Pointing items for text and elements:
++++++++++
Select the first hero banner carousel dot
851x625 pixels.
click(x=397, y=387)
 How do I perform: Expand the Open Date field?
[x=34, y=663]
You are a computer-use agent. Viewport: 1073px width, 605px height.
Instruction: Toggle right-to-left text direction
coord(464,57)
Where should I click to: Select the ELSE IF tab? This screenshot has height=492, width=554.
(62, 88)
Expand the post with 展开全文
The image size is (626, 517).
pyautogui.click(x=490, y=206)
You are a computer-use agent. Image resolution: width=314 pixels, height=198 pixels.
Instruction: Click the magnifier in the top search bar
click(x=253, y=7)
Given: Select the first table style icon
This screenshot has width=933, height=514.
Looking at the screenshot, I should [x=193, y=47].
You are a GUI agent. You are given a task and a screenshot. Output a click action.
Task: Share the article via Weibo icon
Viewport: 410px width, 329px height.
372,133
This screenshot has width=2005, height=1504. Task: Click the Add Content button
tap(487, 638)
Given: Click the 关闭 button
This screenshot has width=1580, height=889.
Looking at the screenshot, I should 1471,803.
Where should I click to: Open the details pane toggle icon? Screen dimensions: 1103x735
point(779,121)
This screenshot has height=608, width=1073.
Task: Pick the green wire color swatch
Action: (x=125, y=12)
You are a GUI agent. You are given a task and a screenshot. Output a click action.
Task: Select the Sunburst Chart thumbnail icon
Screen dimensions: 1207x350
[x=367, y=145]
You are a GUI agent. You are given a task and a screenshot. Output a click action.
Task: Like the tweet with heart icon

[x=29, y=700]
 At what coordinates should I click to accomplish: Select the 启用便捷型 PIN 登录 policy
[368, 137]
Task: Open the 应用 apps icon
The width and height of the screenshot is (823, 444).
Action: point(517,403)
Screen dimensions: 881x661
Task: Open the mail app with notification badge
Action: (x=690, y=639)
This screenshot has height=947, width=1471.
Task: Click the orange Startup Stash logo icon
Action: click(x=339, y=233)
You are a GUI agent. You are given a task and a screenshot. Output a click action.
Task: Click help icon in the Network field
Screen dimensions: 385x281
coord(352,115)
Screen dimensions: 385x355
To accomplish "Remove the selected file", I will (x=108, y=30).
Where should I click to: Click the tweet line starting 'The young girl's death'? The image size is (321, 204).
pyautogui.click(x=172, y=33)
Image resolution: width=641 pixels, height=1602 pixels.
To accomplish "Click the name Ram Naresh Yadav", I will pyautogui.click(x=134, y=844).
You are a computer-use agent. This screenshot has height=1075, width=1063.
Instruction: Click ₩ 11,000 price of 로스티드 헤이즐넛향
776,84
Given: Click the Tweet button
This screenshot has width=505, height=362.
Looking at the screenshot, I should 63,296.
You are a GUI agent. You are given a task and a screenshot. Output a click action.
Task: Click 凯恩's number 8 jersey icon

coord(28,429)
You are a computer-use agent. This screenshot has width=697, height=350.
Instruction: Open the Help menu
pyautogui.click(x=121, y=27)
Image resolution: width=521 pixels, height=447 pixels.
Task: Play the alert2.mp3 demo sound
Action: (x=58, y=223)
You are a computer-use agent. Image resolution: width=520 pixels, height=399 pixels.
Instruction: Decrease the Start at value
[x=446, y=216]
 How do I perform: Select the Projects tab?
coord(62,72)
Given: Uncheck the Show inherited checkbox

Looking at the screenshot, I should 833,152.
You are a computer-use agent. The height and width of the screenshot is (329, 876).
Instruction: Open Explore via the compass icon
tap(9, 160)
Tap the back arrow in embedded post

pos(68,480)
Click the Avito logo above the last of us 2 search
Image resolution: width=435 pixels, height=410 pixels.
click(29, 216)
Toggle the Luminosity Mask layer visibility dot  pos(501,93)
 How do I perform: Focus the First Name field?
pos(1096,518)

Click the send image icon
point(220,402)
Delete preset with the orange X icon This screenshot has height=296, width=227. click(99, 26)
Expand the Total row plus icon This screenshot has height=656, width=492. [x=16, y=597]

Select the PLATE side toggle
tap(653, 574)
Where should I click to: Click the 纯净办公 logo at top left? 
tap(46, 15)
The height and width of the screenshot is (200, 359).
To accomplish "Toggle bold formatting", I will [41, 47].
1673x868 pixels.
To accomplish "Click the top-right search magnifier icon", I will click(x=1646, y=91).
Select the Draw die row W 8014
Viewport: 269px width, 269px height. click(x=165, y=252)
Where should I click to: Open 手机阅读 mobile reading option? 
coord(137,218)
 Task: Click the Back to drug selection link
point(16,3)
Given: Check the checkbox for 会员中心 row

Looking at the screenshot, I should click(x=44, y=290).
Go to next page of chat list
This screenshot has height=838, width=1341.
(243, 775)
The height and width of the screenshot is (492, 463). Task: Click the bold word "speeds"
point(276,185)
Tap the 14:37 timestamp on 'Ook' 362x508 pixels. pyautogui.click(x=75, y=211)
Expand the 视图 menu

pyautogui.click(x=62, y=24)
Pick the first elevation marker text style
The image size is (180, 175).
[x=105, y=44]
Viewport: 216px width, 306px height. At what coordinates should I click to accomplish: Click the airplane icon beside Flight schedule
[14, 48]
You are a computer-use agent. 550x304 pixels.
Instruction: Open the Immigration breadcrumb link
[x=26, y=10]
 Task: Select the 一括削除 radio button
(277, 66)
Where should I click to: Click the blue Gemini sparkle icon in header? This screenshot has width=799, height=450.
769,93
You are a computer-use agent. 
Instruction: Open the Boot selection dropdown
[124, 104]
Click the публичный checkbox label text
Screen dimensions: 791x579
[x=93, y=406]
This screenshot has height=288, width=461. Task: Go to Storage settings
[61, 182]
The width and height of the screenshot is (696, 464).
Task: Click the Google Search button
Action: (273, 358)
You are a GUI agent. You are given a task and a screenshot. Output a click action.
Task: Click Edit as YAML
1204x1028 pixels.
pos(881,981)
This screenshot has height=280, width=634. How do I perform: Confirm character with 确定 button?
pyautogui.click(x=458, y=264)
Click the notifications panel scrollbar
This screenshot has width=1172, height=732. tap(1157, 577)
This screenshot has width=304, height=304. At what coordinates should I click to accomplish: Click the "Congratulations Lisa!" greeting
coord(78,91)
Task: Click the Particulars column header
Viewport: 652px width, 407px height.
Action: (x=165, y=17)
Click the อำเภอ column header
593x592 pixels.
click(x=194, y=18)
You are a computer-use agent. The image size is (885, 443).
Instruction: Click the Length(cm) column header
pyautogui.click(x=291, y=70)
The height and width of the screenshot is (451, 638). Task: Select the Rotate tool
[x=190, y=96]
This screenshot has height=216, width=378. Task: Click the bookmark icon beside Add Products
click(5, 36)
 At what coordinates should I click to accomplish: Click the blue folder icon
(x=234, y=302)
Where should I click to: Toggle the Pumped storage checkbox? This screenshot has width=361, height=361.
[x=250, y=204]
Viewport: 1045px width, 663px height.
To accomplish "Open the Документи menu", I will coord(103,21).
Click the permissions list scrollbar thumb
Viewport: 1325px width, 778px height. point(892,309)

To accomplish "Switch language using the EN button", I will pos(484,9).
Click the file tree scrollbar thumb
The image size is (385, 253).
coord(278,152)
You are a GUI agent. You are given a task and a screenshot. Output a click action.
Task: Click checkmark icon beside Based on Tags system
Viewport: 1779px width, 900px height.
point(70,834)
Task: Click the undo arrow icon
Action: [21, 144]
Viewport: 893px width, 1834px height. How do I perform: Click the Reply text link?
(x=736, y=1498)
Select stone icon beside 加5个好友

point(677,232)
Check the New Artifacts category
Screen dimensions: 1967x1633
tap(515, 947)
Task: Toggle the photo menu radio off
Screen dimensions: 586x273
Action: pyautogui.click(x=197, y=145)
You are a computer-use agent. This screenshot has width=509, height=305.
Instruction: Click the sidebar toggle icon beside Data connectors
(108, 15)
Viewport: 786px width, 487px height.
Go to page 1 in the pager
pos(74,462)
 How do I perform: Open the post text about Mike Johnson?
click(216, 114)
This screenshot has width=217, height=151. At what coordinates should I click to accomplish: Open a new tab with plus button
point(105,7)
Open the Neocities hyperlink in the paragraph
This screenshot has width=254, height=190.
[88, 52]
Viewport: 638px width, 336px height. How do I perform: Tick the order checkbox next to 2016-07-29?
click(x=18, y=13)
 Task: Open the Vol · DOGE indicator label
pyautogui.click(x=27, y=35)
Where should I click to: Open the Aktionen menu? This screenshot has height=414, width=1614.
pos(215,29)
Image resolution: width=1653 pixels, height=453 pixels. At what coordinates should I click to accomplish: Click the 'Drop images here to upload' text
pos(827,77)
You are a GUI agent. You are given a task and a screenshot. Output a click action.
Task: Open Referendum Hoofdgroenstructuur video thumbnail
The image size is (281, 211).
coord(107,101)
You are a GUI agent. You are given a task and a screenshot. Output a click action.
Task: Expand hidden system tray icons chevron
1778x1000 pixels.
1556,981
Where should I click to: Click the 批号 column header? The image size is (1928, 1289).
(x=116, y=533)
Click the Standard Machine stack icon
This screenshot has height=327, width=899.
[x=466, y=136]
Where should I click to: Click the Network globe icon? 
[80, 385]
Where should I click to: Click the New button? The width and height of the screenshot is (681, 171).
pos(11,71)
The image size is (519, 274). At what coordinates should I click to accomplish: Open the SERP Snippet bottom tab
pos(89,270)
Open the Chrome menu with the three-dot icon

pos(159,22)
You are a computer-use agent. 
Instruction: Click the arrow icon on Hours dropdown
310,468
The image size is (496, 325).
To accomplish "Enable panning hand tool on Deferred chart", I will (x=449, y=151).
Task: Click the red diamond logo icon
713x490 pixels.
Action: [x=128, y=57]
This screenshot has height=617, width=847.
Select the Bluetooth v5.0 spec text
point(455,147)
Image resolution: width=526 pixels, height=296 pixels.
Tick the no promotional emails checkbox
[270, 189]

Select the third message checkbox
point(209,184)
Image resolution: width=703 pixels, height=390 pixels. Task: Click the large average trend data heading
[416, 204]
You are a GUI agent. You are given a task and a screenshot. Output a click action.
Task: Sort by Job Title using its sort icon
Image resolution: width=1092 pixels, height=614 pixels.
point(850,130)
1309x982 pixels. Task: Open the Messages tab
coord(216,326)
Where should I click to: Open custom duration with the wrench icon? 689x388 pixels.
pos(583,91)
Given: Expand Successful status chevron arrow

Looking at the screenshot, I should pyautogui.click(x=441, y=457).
++++++++++
### EXERCISE AIM
From the items above, copy every line that contains the string "menu", treating uppercase and lowercase as different.

### REPLY
Instruction: Open the Help menu
Expand the 视图 menu
To accomplish "Open the Документи menu", I will coord(103,21).
Task: Toggle the photo menu radio off
Where should I click to: Open the Aktionen menu? This screenshot has height=414, width=1614.
Open the Chrome menu with the three-dot icon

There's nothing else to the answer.